> [Task directions]:
Look through the entries below, please, and copy every line with the word "Given".

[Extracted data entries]
::::::::

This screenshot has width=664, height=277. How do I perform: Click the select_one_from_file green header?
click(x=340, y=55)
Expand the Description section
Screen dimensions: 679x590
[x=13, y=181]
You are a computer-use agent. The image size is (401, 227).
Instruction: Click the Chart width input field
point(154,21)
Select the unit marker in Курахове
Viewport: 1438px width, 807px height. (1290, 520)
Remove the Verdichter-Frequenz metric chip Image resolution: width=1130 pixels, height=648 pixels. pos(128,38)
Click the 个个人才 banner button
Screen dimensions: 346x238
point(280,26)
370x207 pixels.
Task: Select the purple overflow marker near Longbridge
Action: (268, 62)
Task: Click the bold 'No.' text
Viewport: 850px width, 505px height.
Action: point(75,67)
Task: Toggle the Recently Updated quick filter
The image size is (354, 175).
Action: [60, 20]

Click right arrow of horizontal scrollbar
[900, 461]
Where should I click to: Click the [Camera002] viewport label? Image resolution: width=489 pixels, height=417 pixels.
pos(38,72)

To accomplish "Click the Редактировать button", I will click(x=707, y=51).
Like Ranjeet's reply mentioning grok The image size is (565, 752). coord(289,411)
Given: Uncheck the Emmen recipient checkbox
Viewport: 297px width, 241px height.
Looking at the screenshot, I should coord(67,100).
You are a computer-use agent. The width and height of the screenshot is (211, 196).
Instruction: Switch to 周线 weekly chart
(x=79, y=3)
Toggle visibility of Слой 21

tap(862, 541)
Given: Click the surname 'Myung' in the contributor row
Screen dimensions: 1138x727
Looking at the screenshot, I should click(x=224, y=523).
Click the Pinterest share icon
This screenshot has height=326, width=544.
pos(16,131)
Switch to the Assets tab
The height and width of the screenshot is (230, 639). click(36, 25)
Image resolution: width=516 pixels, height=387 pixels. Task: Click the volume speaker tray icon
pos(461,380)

::::::::

> [Exercise response]:
Given: Uncheck the Emmen recipient checkbox
Given: Click the surname 'Myung' in the contributor row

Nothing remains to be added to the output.